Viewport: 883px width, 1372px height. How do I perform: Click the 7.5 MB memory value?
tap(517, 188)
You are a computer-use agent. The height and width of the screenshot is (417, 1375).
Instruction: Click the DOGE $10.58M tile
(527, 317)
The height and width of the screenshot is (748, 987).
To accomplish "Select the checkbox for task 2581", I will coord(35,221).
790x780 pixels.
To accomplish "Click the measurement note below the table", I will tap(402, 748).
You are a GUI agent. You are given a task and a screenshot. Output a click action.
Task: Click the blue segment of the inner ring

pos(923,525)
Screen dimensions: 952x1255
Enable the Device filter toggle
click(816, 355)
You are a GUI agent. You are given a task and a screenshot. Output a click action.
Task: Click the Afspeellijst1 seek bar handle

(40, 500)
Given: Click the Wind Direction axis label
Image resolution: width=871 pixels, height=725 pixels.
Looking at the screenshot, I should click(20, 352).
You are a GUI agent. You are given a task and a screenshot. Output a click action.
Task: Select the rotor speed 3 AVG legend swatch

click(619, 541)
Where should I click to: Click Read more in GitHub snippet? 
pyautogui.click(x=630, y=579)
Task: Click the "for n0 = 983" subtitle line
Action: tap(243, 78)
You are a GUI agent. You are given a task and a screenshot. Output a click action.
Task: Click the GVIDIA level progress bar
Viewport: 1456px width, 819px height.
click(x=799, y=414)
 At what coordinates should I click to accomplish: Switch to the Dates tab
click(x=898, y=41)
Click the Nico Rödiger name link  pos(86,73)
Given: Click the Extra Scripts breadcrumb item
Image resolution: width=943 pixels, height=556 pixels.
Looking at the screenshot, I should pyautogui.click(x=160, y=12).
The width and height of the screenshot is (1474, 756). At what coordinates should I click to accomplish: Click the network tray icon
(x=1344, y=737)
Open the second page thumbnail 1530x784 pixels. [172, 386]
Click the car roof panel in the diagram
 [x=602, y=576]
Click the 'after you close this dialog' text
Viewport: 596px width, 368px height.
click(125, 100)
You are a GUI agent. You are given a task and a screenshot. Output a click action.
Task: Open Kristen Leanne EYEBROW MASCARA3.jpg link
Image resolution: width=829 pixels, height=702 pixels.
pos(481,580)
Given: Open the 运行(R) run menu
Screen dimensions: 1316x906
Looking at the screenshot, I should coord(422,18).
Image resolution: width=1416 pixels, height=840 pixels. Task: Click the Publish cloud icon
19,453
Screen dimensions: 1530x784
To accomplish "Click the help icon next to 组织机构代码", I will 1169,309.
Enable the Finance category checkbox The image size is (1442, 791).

### [Directions for this task]
Go through the data above and transcribe every entry exactly.

### [Written answer]
Viewport: 883px width, 1372px height. How do I perform: Click the 7.5 MB memory value?
tap(517, 188)
You are a computer-use agent. The height and width of the screenshot is (417, 1375).
Instruction: Click the DOGE $10.58M tile
(527, 317)
The height and width of the screenshot is (748, 987).
To accomplish "Select the checkbox for task 2581", I will coord(35,221).
790x780 pixels.
To accomplish "Click the measurement note below the table", I will tap(402, 748).
You are a GUI agent. You are given a task and a screenshot. Output a click action.
Task: Click the blue segment of the inner ring

pos(923,525)
Screen dimensions: 952x1255
Enable the Device filter toggle
click(816, 355)
You are a GUI agent. You are given a task and a screenshot. Output a click action.
Task: Click the Afspeellijst1 seek bar handle

(40, 500)
Given: Click the Wind Direction axis label
Image resolution: width=871 pixels, height=725 pixels.
Looking at the screenshot, I should click(20, 352).
You are a GUI agent. You are given a task and a screenshot. Output a click action.
Task: Select the rotor speed 3 AVG legend swatch

click(619, 541)
Where should I click to: Click Read more in GitHub snippet? 
pyautogui.click(x=630, y=579)
Task: Click the "for n0 = 983" subtitle line
Action: tap(243, 78)
You are a GUI agent. You are given a task and a screenshot. Output a click action.
Task: Click the GVIDIA level progress bar
Viewport: 1456px width, 819px height.
click(x=799, y=414)
 At what coordinates should I click to accomplish: Switch to the Dates tab
click(x=898, y=41)
Click the Nico Rödiger name link  pos(86,73)
Given: Click the Extra Scripts breadcrumb item
Image resolution: width=943 pixels, height=556 pixels.
Looking at the screenshot, I should pyautogui.click(x=160, y=12).
The width and height of the screenshot is (1474, 756). At what coordinates should I click to accomplish: Click the network tray icon
(x=1344, y=737)
Open the second page thumbnail 1530x784 pixels. [172, 386]
Click the car roof panel in the diagram
 [x=602, y=576]
Click the 'after you close this dialog' text
Viewport: 596px width, 368px height.
click(125, 100)
You are a GUI agent. You are given a task and a screenshot. Output a click action.
Task: Open Kristen Leanne EYEBROW MASCARA3.jpg link
Image resolution: width=829 pixels, height=702 pixels.
pos(481,580)
Given: Open the 运行(R) run menu
Screen dimensions: 1316x906
Looking at the screenshot, I should coord(422,18).
Image resolution: width=1416 pixels, height=840 pixels. Task: Click the Publish cloud icon
19,453
Screen dimensions: 1530x784
To accomplish "Click the help icon next to 组织机构代码", I will 1169,309.
Enable the Finance category checkbox The image size is (1442, 791).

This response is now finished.